Indonesia sendiri diperkirakan pada tahun 2030 an akan mengalami ledakan demografi yang cukup signifikan. Pada tahun tersebut jumlah generasi muda 60% lebih dari seluruh jumlah penduduk Indonesia. Hancur dan berjayanya negeri kita bermula dari bagaimana kita mendidik generasi muda saat ini. Kalau tahun-tahun puncak bonus demografi kita isi dengan manusia-manusia lemah, pengeluh, pembebek, benalu, dan kecanduan narkoba, pornografi, LGBT, sudah pasti kita menyia-siakan kesempatan yang hadir sekali dalam sejarah setiap bangsa ini. Pertanyaannya, apakah kita sudah mempersiapkan mereka?
Kita membutuhkan gerakan kelompok-kelompok kajian, focus group discussion, lembaga-lembaga riset untuk membedah problematika umat dan melakukan kajian serius untuk mendapatkan solusinya. Alquran menyebutnya “tafaqquh fi-Dien”, generasi akhir zaman yang memiliki kepribadian Alquran dan sunnah. Allah Ta’ala berfirman: “Dan tidak sepatutnya orang-orang mukmin itu semuanya pergi (ke medan perang). Mengapa sebagian dari setiap golongan di antara mereka tidak pergi untuk memperdalam pengetahuan agama mereka dan untuk memberi peringatan kepada kaumnya apabila mereka telah kembali, agar mereka dapat menjaga dirinya.” (QS: At-Taubah: 122).
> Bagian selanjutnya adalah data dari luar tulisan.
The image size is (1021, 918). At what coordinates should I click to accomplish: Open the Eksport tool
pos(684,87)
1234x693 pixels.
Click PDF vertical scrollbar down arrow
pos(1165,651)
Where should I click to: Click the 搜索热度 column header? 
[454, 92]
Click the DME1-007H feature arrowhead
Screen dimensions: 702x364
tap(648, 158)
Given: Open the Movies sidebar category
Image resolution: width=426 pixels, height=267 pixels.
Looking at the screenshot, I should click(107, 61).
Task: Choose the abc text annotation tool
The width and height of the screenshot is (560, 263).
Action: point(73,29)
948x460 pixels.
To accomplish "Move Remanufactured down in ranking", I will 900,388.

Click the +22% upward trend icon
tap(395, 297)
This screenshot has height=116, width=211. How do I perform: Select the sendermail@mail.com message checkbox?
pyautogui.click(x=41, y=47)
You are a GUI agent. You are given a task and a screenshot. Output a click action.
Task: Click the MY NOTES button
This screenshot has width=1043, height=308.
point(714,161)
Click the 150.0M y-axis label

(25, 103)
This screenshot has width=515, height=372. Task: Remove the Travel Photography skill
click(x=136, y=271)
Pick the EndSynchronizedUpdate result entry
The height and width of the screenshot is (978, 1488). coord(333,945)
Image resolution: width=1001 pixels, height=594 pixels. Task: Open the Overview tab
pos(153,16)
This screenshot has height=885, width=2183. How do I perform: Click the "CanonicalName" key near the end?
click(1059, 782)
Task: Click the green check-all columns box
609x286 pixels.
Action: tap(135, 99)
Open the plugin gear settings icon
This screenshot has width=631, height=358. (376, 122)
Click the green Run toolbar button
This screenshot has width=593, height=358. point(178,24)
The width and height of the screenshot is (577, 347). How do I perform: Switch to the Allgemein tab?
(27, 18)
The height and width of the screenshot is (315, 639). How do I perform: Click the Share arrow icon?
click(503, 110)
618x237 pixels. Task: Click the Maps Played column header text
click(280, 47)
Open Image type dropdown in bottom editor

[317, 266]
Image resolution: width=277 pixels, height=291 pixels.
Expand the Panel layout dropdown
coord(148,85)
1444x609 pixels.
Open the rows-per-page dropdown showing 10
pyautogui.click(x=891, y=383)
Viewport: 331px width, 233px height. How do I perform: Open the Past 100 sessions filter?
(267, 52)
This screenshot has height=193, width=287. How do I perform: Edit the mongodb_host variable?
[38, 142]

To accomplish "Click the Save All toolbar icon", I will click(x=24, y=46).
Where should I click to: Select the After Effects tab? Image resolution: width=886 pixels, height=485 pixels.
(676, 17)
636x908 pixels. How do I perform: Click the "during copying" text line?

Sebuah kelompok kajian/riset yang tidak banyak pesertanya tapi terpilih, cerdas, bersemangat tinggi, ikhlas, pekerja keras, tahan terhadap tekanan, visioner dan kreatif. Lembaga-lembaga seperti inilah yang menentukan keberlangsungan suatu organisasi, pergerakan, negara bahkan dunia. Jika sebuah lembaga atau institusi pendidikan tidak memiliki semacam biro riset atau ada tapi tidak berjalan maka tunggulah kemundurannya. Jangan sampai ruh intiqod ini mati dari dada–dada generasi Islam, murid-murid dan anak-anak kita, karena di tangan mereka nasib umat dan bangsa ini di masa yang akan datang, masa generasi akhir zaman.